The number of public companies continues to decline.
The number peaked in the 1990’s with about eight thousand companies to invest in. As of March 2023, the NYSE had a combined total of 2385 listed domestic and international companies and the NASDAQ had 3611 (after subtracting the increasing number of ETF’s and mutual funds). Starting as far back as the 1980’s, the late Lazlo Birinyi noted that the big trend of leveraged buyouts was leading to a shortage of investable names.
As the IPO market gets set to recalibrate, 2023 is shaping up as the worst year for initial offerings since 2009.

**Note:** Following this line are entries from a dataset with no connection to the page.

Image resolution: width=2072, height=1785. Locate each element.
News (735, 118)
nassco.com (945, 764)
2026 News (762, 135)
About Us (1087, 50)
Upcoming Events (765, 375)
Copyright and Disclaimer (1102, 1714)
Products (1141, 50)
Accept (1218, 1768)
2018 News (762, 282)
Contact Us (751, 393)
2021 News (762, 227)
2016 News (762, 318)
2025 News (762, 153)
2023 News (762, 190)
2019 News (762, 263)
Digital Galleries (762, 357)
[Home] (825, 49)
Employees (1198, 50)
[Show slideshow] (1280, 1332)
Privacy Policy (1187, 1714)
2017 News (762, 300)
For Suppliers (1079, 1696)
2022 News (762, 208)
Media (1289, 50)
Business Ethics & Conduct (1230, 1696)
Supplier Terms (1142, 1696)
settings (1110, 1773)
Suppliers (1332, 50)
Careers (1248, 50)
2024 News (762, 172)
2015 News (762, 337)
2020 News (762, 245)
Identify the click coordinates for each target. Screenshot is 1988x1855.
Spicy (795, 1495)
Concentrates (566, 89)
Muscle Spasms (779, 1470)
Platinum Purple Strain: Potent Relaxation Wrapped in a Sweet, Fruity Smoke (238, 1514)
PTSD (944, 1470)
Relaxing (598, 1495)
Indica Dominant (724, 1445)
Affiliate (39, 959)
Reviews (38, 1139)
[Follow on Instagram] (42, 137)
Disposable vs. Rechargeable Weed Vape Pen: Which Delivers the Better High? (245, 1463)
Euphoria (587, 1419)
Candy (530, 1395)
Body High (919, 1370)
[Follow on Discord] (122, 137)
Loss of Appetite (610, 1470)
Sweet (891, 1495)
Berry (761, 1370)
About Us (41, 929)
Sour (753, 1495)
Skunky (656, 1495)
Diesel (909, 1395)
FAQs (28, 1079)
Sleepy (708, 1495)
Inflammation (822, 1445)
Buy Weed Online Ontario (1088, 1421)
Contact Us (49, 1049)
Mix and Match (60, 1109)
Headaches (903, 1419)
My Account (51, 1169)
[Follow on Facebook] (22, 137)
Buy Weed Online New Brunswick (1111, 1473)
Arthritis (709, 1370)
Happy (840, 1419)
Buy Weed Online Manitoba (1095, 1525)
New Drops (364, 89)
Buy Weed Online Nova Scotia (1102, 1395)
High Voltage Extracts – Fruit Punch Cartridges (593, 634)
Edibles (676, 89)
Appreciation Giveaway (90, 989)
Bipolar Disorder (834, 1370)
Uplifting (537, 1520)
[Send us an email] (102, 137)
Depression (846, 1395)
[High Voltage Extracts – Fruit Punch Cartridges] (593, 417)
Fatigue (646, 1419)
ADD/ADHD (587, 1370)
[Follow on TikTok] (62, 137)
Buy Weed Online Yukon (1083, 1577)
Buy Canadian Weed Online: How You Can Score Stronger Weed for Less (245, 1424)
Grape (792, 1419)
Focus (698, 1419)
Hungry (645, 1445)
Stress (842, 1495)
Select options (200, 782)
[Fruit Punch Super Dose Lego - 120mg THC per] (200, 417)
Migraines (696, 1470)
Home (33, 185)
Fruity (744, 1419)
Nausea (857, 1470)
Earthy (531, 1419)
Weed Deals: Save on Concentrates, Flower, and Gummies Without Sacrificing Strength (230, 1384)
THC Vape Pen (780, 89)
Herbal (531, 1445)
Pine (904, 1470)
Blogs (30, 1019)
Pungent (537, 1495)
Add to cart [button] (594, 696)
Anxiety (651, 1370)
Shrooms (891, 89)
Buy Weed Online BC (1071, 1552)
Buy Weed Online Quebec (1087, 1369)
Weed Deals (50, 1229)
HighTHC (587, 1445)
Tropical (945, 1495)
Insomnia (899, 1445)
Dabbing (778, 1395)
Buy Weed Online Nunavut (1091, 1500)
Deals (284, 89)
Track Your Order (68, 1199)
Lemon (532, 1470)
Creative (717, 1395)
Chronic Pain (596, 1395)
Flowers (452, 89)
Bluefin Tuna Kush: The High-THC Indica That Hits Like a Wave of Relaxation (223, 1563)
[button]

While unicorns and pre-IPO valuations generated exciting headlines over the past few years, many companies are shunning public exposure because of the burdensome regulatory issues they face today. For CEO’s and CFO’s, Wall Street’s focus on short-term results has been equally frustrating, making long-term growth plans more difficult to execute in the public arena.
As a result, many high quality companies have been taken off the public equity roster by management with the help of private equity. Hence, the rise of private equity firms. According to Wells Fargo, there are currently five times the number of private equity backed companies than there are publicly traded companies!
Might this be one of the reasons why mega cap valuations keeps rising? The irrefutable laws of supply and demand would suggest so. Are there enough companies of size to put money in -- is there enough supply to meet liquidity demands?
Will this week's IPO of ARM Holdings change that? How about Instracart?
Even with the hype and oversubscriptions, it's not likely.